Malignant Adnexal Tumors.
Malignant neoplasms of eccrine or apocrine glands are rare, accounting for less than 0.001% of all primary breast cancers. These tumors generally affect a younger population than conventional invasive mammary carcinoma, usually those in the third to fifth decades. These neoplasms, in general, represent the malignant counterparts of benign adnexal tumors in that they display typical pathologic features of a particular adnexal tumor. In addition they display lymphovascular and/or perineural invasion, atypical or anaplastic morphology, atypical mitotic figures, extensive necrosis, and/or a destructive invasive pattern of growth. Apocrine lesions are postulated to be significantly more common than eccrine lesions, although this distinction is tenuous at best in some cases, and this delineation has generally not been shown to affect prognosis ( Fig. 13.12 ). In some lesions, tumor cells exhibit both eccrine and apocrine differentiation. Malignant adnexal neoplasms usually present as indurated slowly growing plaques with irregular geographic outlines. Malignant adnexal tumors may evolve from benign adnexal tumors or arise de novo. Adnexal carcinomas, like adenomas, may mimic the appearance of breast carcinomas. Both benign and malignant sweat gland tumors can express estrogen receptor, progesterone receptor, and/or HER2/neu . Immunoperoxidase stains have not been shown to reliably differentiate sweat gland carcinomas from breast carcinomas. The treatment for adnexal carcinomas is surgical therapy with wide margins. Metastatic potential is high in these lesions and prognosis remains poor, even with the administration of combination chemotherapy and radiation therapy regimens.

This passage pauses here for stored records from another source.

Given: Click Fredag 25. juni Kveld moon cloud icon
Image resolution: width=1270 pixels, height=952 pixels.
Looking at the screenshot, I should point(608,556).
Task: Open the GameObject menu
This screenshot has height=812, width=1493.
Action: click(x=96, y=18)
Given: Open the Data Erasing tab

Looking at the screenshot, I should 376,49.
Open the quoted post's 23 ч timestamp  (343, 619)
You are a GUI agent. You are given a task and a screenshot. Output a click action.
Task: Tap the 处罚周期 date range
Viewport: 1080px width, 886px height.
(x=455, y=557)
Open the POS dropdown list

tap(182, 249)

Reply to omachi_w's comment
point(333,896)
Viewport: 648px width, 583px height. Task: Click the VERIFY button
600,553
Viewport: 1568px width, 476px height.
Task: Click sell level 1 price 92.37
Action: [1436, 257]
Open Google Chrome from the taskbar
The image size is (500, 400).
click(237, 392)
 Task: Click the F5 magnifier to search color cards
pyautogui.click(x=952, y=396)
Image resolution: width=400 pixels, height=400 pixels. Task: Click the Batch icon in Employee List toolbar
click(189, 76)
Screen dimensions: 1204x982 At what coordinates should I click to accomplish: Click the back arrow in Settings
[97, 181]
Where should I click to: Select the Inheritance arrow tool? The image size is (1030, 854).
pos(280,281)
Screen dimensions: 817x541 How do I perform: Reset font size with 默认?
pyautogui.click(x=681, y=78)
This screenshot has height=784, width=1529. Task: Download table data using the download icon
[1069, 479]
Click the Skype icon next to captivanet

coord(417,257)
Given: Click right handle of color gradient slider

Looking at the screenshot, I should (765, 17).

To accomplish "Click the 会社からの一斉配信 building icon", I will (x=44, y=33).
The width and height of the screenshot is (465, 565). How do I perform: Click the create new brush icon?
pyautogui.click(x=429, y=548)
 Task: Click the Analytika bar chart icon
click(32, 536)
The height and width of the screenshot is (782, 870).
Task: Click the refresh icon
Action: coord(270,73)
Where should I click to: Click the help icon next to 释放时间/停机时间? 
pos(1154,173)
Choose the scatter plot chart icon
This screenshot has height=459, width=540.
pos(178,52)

Secondary Breast Dermatologic Disorders
Secondary Inflammatory Disorders
Infectious Disorders
Erythrasma.
Erythrasma is a chronic cutaneous bacterial infection caused by the organism Corynebacterium minutissimum. Although usually intertriginous, erythrasma presents as a well-demarcated, oval, reddish brown patch with fine scaling. Clinical forms may be diagnosed by characteristic coral-red fluorescence under Wood light. Biopsies often appear unremarkable with hematoxylin and eosin staining; however, gram-positive coccobacilli in the superficial stratum corneum are diagnostic ( Fig. 13.13 ). It is well established that erythrasma, like acanthosis nigricans, can be a presenting sign of diabetes mellitus.